Y en realidad supongo que todo esta sensación, las náuseas, el sentirme fuera de lugar... son muy probablemente por no haber dormido (¿dos horas, quizás?), por el retraso del vuelo (dos horas y media), por la niña que no paraba de chillar en el avión, porque mi papi está pachucho y no se ha quedado a cenar, porque echo de menos a demasiada gente y no hace ni 12h que dejé Tenerife... Y porque no he llorado.
No he llorado. Ni siquiera cuando he cambiado la hora de los relojes y se me ha partido un cachito de alma.
Y bueno, que tengo un mail de alguien pero no de quien lo querría. O sea, este mail mola. Y me hace ilusión. Pero el que necesito es el que no ha llegado. Y eso también me da ganas de llorar.
Después de releer esto no me parecen demasiado encontrados mis sentimientos. Son bastante homogéneos en que estoy triste. Pero a mí me suele encantar la navidad. Hacer regalos, intentar que la gente esté más feliz...

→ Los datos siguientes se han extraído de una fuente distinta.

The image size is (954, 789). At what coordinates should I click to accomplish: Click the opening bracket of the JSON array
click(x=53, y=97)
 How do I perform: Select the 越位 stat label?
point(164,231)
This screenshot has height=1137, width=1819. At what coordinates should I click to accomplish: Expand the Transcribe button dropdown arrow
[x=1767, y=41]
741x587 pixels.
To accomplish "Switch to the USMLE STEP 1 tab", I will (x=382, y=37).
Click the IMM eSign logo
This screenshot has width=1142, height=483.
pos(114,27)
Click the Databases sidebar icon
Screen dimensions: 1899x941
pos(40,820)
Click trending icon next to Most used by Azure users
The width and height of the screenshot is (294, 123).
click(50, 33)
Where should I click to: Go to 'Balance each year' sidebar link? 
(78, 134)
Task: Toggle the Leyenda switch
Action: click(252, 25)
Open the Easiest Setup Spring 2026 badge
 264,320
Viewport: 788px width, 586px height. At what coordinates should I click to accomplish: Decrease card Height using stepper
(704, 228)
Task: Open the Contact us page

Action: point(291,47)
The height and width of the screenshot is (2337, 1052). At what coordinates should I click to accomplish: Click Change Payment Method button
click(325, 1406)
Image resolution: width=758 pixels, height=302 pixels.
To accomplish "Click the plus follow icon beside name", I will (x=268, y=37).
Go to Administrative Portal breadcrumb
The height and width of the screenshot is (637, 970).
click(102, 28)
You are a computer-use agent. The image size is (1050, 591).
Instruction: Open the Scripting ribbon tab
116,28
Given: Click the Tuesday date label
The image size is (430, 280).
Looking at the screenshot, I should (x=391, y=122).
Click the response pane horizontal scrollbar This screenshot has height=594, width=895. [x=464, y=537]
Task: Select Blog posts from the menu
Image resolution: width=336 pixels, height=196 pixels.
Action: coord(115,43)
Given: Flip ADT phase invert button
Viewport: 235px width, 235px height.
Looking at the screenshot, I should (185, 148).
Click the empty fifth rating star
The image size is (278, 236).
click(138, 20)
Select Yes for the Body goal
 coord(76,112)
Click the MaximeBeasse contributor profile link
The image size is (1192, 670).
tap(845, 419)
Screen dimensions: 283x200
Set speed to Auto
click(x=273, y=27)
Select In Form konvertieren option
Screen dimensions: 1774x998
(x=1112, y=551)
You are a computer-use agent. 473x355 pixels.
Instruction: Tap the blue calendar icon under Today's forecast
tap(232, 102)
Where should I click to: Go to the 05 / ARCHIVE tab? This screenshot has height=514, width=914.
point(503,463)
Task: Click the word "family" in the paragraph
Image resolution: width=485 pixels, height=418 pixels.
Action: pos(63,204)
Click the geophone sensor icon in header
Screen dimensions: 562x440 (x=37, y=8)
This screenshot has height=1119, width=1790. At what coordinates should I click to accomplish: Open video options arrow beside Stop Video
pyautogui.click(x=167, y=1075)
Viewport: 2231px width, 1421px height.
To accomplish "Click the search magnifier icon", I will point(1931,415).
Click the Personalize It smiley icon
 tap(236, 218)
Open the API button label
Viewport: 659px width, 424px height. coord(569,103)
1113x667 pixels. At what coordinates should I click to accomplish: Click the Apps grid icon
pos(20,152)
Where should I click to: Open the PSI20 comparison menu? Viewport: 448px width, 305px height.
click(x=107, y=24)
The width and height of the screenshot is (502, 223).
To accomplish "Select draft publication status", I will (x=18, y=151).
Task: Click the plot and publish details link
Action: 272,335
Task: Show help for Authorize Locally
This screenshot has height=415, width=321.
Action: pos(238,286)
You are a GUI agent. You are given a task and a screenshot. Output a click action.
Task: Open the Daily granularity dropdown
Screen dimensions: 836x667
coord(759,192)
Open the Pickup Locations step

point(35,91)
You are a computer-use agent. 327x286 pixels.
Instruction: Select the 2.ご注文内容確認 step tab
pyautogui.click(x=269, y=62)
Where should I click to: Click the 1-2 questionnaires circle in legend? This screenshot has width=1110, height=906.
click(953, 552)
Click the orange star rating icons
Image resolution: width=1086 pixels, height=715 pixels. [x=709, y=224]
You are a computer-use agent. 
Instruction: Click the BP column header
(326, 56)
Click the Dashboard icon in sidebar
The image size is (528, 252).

Pero es que esto, ahora mismo, no es navidad. Ni siquiera me parece el impasse a todo el estrés que tanto necesito. Y poner buena cara y esconder las lágrimas no ayuda.

3 comentarios:
A mí tampoco me parece navidad. Este año estoy super descolgada. Asi que te entiendo, :**.
Pétalo, a mí nunca me había pasado. Y me siento rarísima.
Además, jo, la distancia que ya existía sigue ahí. Y ahora además lejos de la gente que me ha acompañado estos cuatro años. Grmph.
Oh, a mi tampoco me había pasado nunca. Yo soy súper navideña. Pero no me sitúo.